February 26, 2019
China’s Competitive Strategy: An Interview with Robert O. Work
Source: Strategic Studies Quarterly
Journalist: Strategic Studies Quarterly
This interview is an outgrowth from Secretary Work’s 2018 Center for a New American Security annual conference presentation detailing the five-step Chinese competitive strategy against the United States. China’s strategy is designed to overcome technological inferiority, move to technological parity, and achieve technological superiority.
SSQ: The first step you mention in China’s strategy is industrial and technical espionage (ITE). Did the United States miss or simply ignore this threat?
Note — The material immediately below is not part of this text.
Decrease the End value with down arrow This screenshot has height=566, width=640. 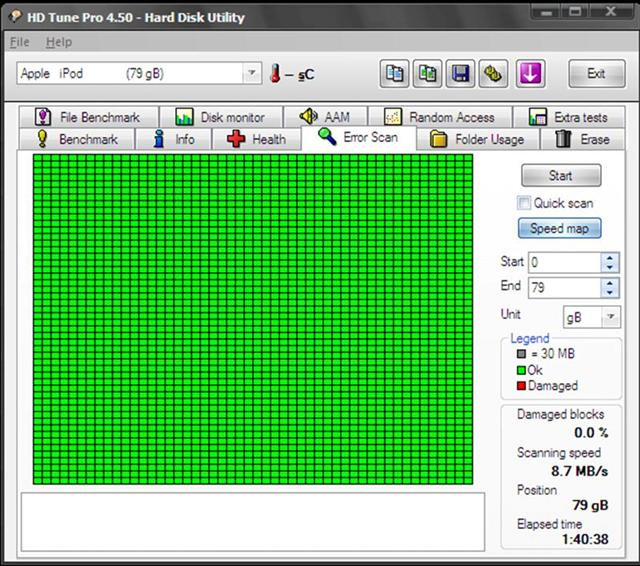point(610,293)
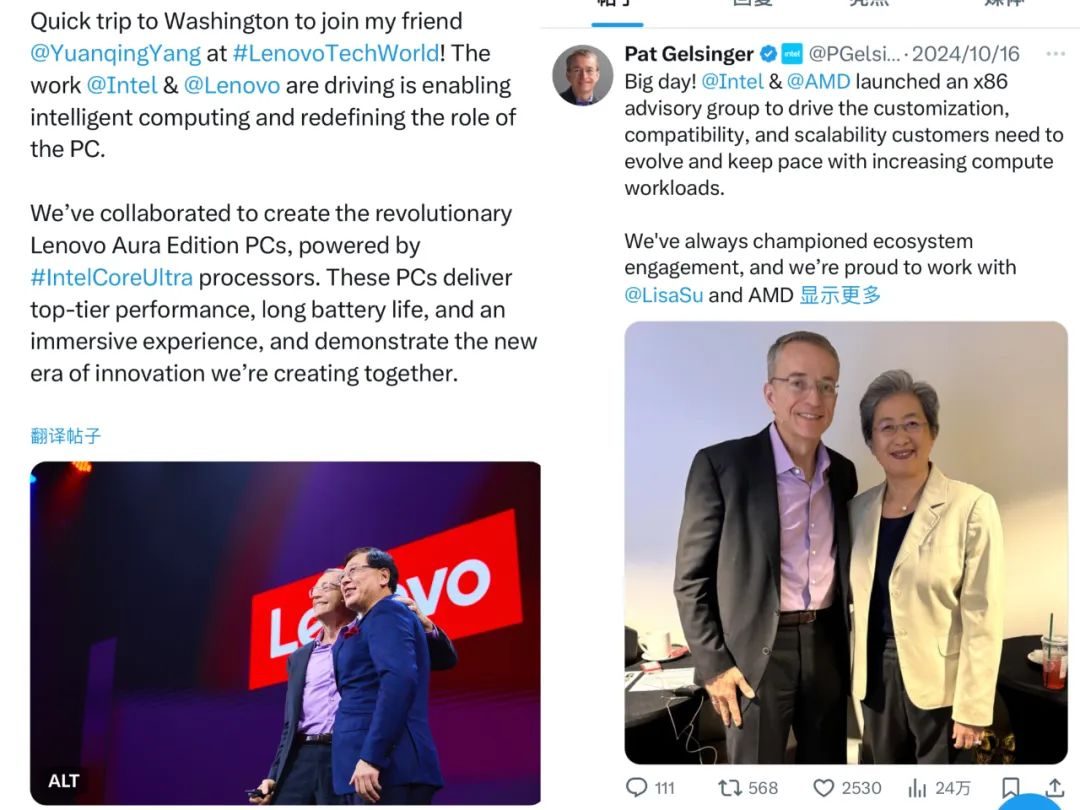Tap the Intel affiliation badge
The height and width of the screenshot is (810, 1080).
(x=792, y=54)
ROW: We have become increasingly aware of the nature of the threat, which is unlike any we have faced before. During the Cold War, espionage was more about turning agents and getting intelligence agents to turn over documents and reveal adversary agents. However, in the case of China, it is more a cyber-intellectual property threat—getting into systems and exfiltrating data. We were therefore unprepared for the Chinese approach—especially on the industrial wide-scale the Chinese use. Consequently, our response lagged. Lately, we have been successful in implementing different types of measures to counter their strategy, but the Chinese still pursue industrial espionage in a very big way. Let me give you an example of why this is important. Frank Kendall, the former Office of the Secretary of Defense acquisition executive, did a study and found that once the United States or the Chinese decides to build a new fighter, the time spent in development and production engineering was roughly equal. However, through intellectual property theft and data exfiltration, the Chinese are able to reduce significantly the time spent doing research and prototype engineering. This is why they have been able to field capabilities consistently quicker than we expected. From a historical perspective, the Chinese have been making a concerted effort to acquire US technological capabilities since the late 1990s. What they have been able to accomplish in the past 20 years is quite remarkable.